I used to do some simulation work with pedestrian movement in a building with Pedestrian dynamics software, a certain situation is that the time taken for calulation and simulation is always way more langer than the real time. For examle, i have to calcluate for 5 days just to get the pedestrian movement results for the next hour in real life.
So, here is my question: If i have thousands of NPCs in the scene moving around, the engine sure has to take more time for calculating and rendering. When i set a behavior named A which cantians some mathematics problem for all NPCs to do in exactly 0.5s, what if the Engine could not get the resluts of A behavior in 0.5s, what would happen?
Hypothetically, the engine has to calculate for 2s just to get the results of A behavior, will i see the A behavior in 2s?
Look into the difference between Async and Non Async. See if that is what you are asking about.
As far as behaviour calculations and their load:
You shouldn’t include any math into anything if you can avoid it.
Since the GPU could possibly perform that calculation faster, when dealing with some excessive quantities as you mention, it may be worth it to “break” or “hack” into the gfx to get your calculations faster than the CPU can handle.
Ofc if the CPU has to utilize this (say to move a character) than you’d get no benefit from all of that anyway, which is why you should avoid all math, or any other superfluous instructions.
In engine, Btree and black board in general are pre-optimized for load. You will see more of a performance drop from the rendering side (and much, much faster) than you will from having even complex behaviour trees on multiple enemies.
Particularly with UE 5, the engine is a complete dud. Adding 10 Optimized skeletal meshes already ends up costing around 50% more than it used to cost in 4.x. And the cost goes up almost exponentially (as it always did in spite of properly instanced materials, because of skinned mesh calculations).

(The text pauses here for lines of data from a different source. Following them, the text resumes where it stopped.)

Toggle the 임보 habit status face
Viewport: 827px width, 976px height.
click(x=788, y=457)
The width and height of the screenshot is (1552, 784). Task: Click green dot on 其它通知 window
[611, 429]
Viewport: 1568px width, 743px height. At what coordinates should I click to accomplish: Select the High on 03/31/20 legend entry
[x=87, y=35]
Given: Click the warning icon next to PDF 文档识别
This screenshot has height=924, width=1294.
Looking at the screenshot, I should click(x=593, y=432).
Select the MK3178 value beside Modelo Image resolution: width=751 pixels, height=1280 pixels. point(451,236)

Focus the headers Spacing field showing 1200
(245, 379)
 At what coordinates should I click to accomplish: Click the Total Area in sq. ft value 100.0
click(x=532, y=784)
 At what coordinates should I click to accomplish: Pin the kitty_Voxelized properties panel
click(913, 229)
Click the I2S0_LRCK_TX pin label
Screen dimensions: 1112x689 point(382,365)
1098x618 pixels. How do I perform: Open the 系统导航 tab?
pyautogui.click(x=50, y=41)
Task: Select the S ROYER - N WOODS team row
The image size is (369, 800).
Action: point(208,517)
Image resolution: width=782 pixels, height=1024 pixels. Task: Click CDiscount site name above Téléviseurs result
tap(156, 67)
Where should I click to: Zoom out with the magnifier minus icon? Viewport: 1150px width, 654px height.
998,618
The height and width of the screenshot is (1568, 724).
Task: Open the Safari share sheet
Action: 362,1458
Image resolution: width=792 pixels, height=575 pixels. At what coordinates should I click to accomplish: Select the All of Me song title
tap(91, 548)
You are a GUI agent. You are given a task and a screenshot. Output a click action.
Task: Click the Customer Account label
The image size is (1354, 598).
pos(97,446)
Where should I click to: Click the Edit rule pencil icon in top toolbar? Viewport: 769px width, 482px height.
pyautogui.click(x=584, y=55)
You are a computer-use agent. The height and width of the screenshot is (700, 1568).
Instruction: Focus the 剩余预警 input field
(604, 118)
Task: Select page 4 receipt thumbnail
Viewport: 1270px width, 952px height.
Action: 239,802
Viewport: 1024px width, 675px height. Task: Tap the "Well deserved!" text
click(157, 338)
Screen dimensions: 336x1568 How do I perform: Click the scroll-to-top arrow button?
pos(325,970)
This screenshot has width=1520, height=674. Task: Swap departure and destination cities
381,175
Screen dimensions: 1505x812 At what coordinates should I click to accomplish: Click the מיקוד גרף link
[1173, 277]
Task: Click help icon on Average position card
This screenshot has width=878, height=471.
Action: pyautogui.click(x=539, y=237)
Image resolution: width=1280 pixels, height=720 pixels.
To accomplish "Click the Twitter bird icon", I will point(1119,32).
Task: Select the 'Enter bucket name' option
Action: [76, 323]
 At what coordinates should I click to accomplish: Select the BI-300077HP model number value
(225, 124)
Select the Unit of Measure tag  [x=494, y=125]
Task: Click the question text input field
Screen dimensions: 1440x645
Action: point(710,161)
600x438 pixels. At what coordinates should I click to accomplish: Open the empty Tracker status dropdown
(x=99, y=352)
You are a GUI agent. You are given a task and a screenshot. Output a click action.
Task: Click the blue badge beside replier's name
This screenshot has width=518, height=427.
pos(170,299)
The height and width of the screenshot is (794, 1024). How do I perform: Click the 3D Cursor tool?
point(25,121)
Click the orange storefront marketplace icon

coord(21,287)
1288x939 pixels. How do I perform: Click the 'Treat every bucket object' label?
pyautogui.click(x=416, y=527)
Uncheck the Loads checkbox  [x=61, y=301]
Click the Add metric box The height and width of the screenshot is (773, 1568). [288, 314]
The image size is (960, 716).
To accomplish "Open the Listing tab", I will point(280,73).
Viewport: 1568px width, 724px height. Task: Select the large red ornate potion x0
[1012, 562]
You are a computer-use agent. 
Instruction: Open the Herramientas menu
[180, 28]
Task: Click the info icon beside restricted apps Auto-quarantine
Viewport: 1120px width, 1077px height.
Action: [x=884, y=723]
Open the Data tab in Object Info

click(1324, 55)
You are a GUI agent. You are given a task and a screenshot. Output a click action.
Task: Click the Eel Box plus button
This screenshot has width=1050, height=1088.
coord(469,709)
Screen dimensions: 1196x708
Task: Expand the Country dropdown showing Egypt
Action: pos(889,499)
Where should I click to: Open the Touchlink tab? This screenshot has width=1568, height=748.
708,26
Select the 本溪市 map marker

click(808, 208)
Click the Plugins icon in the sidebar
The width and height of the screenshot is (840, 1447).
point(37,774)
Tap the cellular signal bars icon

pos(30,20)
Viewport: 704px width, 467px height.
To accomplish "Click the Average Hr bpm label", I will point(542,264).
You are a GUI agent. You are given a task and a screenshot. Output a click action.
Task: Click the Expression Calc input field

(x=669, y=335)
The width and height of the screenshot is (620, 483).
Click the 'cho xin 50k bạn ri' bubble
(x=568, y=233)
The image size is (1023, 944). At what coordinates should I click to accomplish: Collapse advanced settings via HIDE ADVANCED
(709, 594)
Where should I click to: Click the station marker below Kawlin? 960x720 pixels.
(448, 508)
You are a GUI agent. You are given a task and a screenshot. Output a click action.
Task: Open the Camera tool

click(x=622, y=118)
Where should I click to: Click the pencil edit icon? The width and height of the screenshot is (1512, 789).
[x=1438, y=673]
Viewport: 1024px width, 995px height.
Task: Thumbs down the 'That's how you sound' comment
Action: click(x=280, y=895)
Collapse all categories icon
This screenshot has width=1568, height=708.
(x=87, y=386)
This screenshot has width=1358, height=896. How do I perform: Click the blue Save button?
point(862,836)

Until things are fixed on that aspect, games like BannerLord are improbable, if not just impossible.
Last thing worth a mention - agnostic of any engine:
If each actor has its own “tick” instructions to compute for, you will quickly max out the CPU (also almost exponentially). For very large gropus of things that all require their math, their math is calculated using Tick Aggregation; a dedicated blueprint is in charge of performing all needed calculation and setting individual variables each tick.
This usually ends up costing less because it is one operation vs many operations. There are limitations to how fast a CPU can handle the math ofc, so even with aggregation the amount of things you can do is limited or may need to be split between different managers.
Generally seen in RTS type games/tutorials (think AOE with buildings/armies/units etc.)